Blutch aime le jazz; Mattoti préfère le rock. Tous deux travaillent en musique et s’interrogent sur le lien qui unit le dessin immobile au mouvement. Le dessinateur italien estime que la ligne tremblée de L’Homme à la fenêtre exprime «la mélodie du changement». Il observe la difficulté de la bande dessinée à «transmettre la légèreté du geste». Tout devient symbolique, même un simple bonjour de la main. Dans Stigmate, ce roman graphique «dessiné avec du barbelé», il strie certaines cases de traits qui ne soulignent pas le mouvement, mais synthétisent la violence de l’action.
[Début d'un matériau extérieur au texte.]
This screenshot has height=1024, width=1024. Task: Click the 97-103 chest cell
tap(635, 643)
Pour le dessinateur français, la spécificité des arts en image, c’est l’objet: le chapeau de Charlot, la fusée de Tintin, les chaussons rouges de Michael Powell... Les deux artistes ont Donald pour totem. Un amusant canard de carrousel sert de pierre tombale à l’être aimé dans Stigmate. Blutch trouve que, dans Sabrina, son cher William Holden rappelle Gontran, le cousin de Donald…
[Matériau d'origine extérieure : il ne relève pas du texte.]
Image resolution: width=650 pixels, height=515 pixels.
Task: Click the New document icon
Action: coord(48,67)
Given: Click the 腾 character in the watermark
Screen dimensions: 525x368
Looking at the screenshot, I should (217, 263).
L’Immagine e la Parola commence rituellement par un film muet. Parce qu’il aime «les films presque disparus, les films fantôme», Blutch a choisi The Wind (1928), de Victor Sjöström. Une jeune femme part s’établir au fin fond du Far West, dans le «royaume des vents». Ce western métaphorique brassant des tornades de sable et d’émotions redit la puissance de l’image et invoque des ombres disparues depuis décennies. Le cinéma se base sur le temps, la bande dessinée sur l’espace, analyse Mattoti: «Le fumetto est comme une collection de papillons épinglés que l’imagination doit animer».

Comédiens disparus

Blutch a de l’empathie pour les comédiens qui font rêver et qu’on oublie. Oubliés George Sanders, Burt Lancaster, Errol Flynn... D’autres, comme Marilyn Monroe ou Steve McQueen, ne survivent que sous forme de logos. Le destin des comédiennes est moins enviable encore. Pour une Catherine Deneuve ou une Meryl Streep toujours actives, combien sont sacrifiées sur l’autel de la jeunesse? Où sont Debrah Winger ou Jessica Lange qui triomphaient quand Blutch avait 20 ans? Certaines conjurent la fatalité en s’adonnant à la chirurgie esthétique et la Nuit des Césars se fait effrayante, comme une parade de «masques felliniens».

S’étonnant de voir qu’il est désormais plus vieux que bien des stars de jadis, Blutch essaye de comprendre le temps. «Je crois que le temps nous appartient. Nous l’avons compris, nous le mesurons. Le cinéma permet de revoir des acteurs disparus, comme Jean-Claude Brialy. Mais c’est une illusion, nous ne pouvons arrêter le temps comme on arrête un cheval en tirant sur les rênes».

Il présente La Guerre est finie (1966), d’Alain Resnais, dans lequel Yves Montand incarne un militant antifranquiste doutant de sa mission. Il fait observer que le personnage regarde par la fenêtre le cimetière de Montparnasse. Aujourd’hui, Montand y repose, et Resnais aussi… «Qu’est-ce que tu fais ?», demande Ingrid Thulin à Montand. «Rien. Je regarde la nuit», répond-il. Tout est dit. Sur le Monte-Verità, les magnolias fleurissent entre les plaques de neige.